Both times were faster than many of the safeties in those drafts and faster than virtually all of the linebackers. The two give the Broncos potential match-up wins just on speed alone.
Or as Saubert put it earlier this season, "Those guys can move -- it's crazy. It speaks for itself. Those guys are freaky."
In the ever-changing punch, counter-punch world of offenses against defenses in the NFL, a tight end who can run is a knockout. Coach Mike Tomlin, whose Pittsburgh Steelers host the Broncos on Sunday (1 p.m. ET, Fox), said the evolution of tight ends is making life difficult for defenses.
"You see guys like that week-in, week-out, it makes you ponder how you match up with them, linebacker or safety, or the mix of both," Tomlin said. "And when to do it and why ... there's so many of those guys in today's game, you're having that discussion two and three weeks a month."
For the Broncos, especially with wide receivers Jerry Jeudy and KJ Hamler on injured reserve, the more work they've given the tight ends the better it's gone on offense overall. The Broncos have consistently won matchups when tight ends are part of the plan. Both of wide receiver Tim Patrick's touchdowns have come from sets with multiple tight ends on the field.

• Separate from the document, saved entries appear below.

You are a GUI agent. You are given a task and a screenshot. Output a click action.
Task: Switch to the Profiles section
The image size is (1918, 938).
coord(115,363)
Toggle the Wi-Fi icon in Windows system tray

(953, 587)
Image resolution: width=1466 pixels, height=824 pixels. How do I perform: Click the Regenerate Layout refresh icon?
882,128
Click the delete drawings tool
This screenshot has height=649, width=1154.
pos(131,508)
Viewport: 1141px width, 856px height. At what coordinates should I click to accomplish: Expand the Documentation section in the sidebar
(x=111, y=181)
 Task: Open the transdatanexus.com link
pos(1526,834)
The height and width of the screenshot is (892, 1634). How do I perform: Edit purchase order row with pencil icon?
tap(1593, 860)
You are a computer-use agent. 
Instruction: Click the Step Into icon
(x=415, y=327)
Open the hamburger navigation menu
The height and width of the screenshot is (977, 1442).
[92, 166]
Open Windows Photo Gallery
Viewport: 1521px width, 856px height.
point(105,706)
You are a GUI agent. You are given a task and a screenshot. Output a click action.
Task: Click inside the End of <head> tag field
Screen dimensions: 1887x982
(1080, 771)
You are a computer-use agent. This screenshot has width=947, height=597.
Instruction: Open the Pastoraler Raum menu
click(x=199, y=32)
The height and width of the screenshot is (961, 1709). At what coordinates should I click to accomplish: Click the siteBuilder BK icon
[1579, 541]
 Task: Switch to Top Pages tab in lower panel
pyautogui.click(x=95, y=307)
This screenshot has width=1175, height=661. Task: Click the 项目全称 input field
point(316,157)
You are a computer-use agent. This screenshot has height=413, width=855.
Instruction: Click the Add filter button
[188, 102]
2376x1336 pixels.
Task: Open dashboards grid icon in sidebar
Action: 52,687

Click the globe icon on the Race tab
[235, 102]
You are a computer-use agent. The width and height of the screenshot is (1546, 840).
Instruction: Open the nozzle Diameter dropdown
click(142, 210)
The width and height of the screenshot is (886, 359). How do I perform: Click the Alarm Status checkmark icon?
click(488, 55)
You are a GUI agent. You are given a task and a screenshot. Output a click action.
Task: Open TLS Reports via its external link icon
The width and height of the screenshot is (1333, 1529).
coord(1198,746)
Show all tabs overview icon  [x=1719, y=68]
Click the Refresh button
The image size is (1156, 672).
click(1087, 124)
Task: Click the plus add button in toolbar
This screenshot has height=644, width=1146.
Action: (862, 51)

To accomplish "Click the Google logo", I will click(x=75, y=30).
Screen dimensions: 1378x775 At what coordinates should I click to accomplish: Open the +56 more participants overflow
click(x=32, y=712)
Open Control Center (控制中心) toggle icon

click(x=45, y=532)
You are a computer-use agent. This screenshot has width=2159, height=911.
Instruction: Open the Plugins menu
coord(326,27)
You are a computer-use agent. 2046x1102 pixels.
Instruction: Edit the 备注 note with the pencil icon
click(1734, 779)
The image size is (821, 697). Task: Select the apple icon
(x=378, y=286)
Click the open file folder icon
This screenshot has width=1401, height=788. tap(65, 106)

Against the Ravens, with two backup guards in the lineup and the most blitz-happy defense across from them, the Broncos were in multiple-tight end formations roughly half of what they had done in each of their three wins. The Broncos moved to the three-wide look more quickly and more often despite pass protection woes (five sacks allowed and quarterback Teddy Bridgewater knocked out of the game).
The Broncos moved away from their running game overall as well, which seemed to move them away from their bigger formations. They rushed for 73 yards in the first quarter, 71 of those yards on called runs, but then downshifted to four rushing attempts in the second quarter and four overall in the second half.
"I think the running game started good early," Fant said. "I think we just have to keep on it. Sometimes those big plays don't bust all the time. You just have to keep on it and keep pushing forward with those. Sometimes you're only going to get 3 yards on each play, but you just have to keep grinding it. That's what I expect us to fully do. I think we have a good running game, and we can make a lot of yards in that area."
The Broncos may be forced to adjust some Sunday against the Steelers. Okwuegbunam suffered a hamstring injury in Wednesday's practice and did not practice Thursday. Broncos coach Vic Fangio, when asked if Okwuegbunam could miss the game, said "yeah, possibly." That could push Saubert and Beck into more duty so that the Broncos can maintain their most productive look.
For the season, Fant is second on the team in targets and Okwuegbunam is fourth. The Steelers have held the two best tight ends they've faced so far -- the Bills' Dawson Knox and the Raiders' Darren Waller -- to 41 and 65 yards receiving, respectively, and without a touchdown.
"I remember years ago when it was Tony Gonzalez and then everybody else," Tomlin said. "It's a little different in that regard now, there's a lot of guys at the tight end position with unique skills and ability to stretch the field."